This was a big decision to make, considering that computer tech jobs were in such high demand in the early 2000’s and employment was almost guaranteed. By changing his major, he was risking his chances of finding a job after college.
Taking that huge chance ended up being the best decision for Sidberry, as he is now a full-time Technical Designer for Carter’s Inc., a company that has made baby and children’s clothes since 1865.
He didn’t stop there, either. He spends his free time working on two clothing lines on the side, one by himself and one with the help of partners.
After changing his major, he got involved on campus in order to grow his list of skills and experience. He worked as a Camp War Eagle Counselor and Parent Counselor, then served as a Head Counselor. He was also the Director of T-shirts for SGA, where he designed all of the shirts for the organization. “My involvement on campus made me very punctual, because being a counselor was very structured,” said Sidberry. “Camp War Eagle was a well-oiled machine and I always had to be on time. I’m also confident in completing things — I learned through experience how to make a plan and then complete it.”

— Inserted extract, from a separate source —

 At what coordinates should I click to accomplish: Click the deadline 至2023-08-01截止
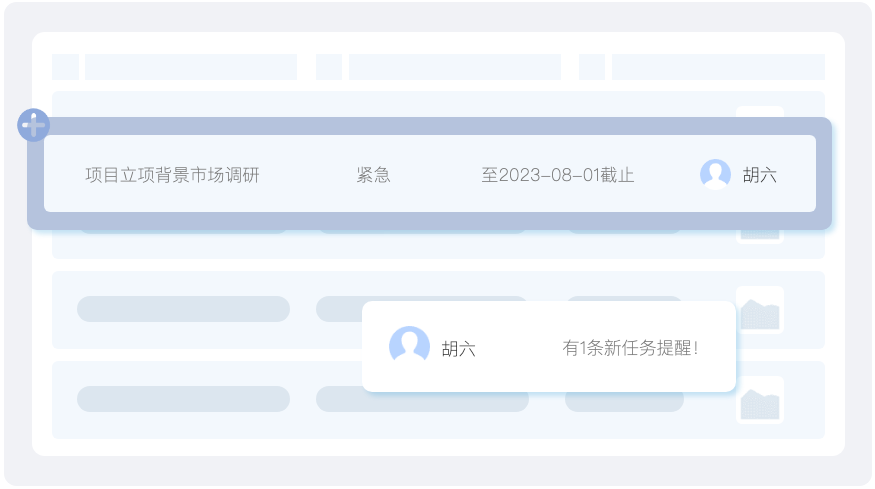click(x=558, y=175)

His classes at Auburn shaped who he is as a designer, and he feels that his education prepared him for the real world better than a fine arts school could have.
“During my internships, I noticed other students from fine arts schools struggled a little more than I did because they didn’t have the well-rounded skills Auburn gave me. I learned how to do things from start to finish in my classes, not just the art side.”

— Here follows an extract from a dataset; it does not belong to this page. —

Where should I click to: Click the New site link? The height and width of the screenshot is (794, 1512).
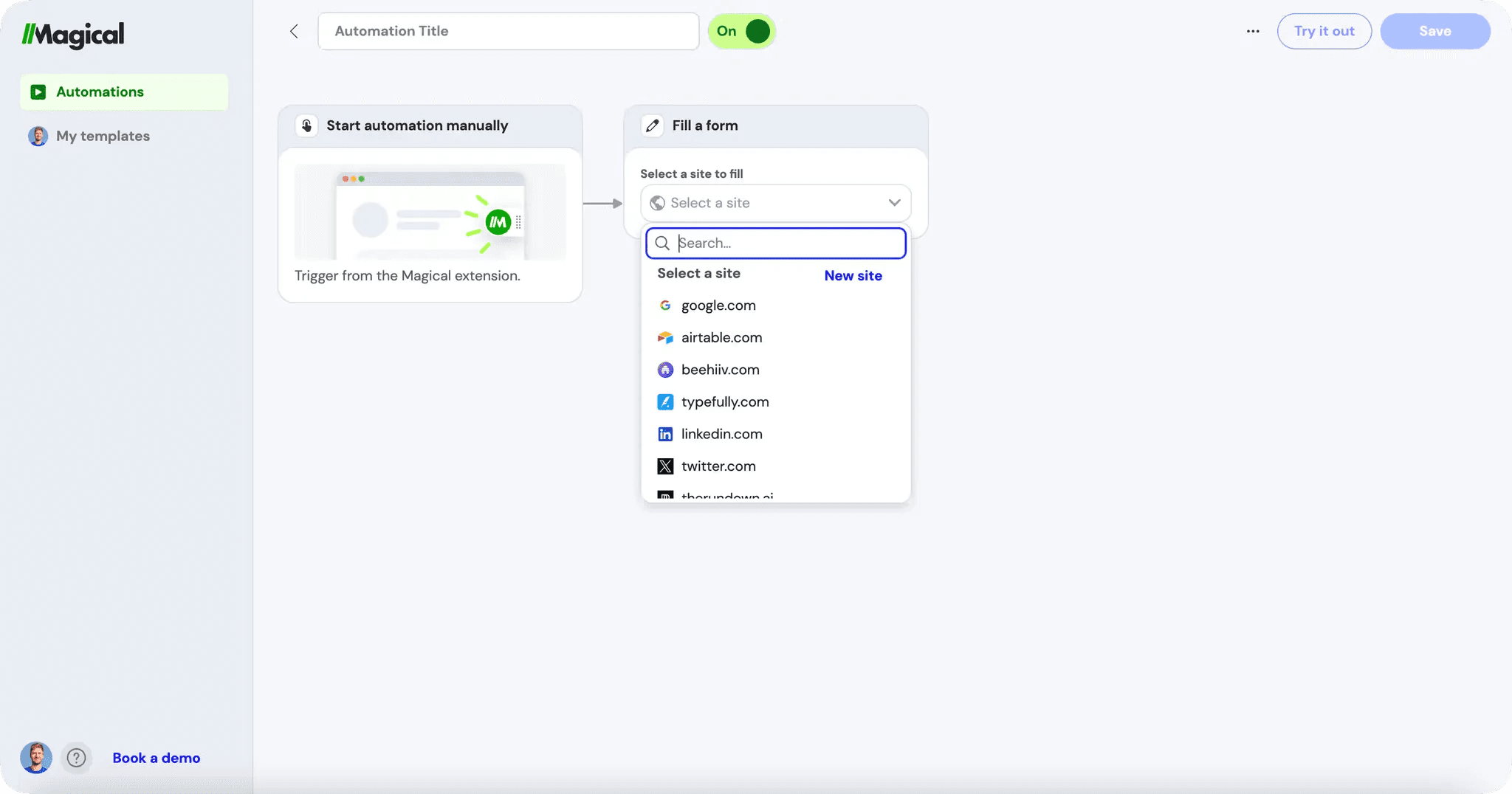(853, 275)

Graduating from Auburn with a Bachelor’s degree in Apparel Merchandising, Design and Production Management in 2008, he had a job offer on the table from a business in Los Angeles. However, because this was around the time of the recession, he decided his best bet would be to decline the offer and stick around for his Master’s degree. After earning his Master’s in Production Management in 2011 and completing several internships and jobs in California, he determined that the cost of living in the West was not practical, so he made his way back down South.
After seeing an opening for a job at Carter’s, he applied for the position of associate tech designer. After about a month of waiting he was offered the job. In the end, it was worth it.
What Sidberry does now is the perfect mix of art and engineering — a combination of his two passions. Making sure clothes are functional when it comes to measurements, he looks at designs and determines the safest and most efficient way to construct the piece, then packages it all up and sends it back to the vendors.
Aside from his full-time job, he also works on designing two lines of clothing. He has one line of menswear that he works on solo, called Astorre Cut + Sew. This line of quality pieces has Sidberry staying up each night to find the best materials for the best prices. He is also working on a line with three other partners called Grail ATL that creates unique clothing for men and women. “I love watching something go from an idea to a functional piece of art — turning it into something you can wear. It’s all about going from concept to reality. The best part is being able to compare a sketch to the real-life version.”
With a passion for creating and high hopes for his clothing lines, this is only the beginning of Sidberry’s career.
“I followed my passion and did what I knew I loved and it all worked out.”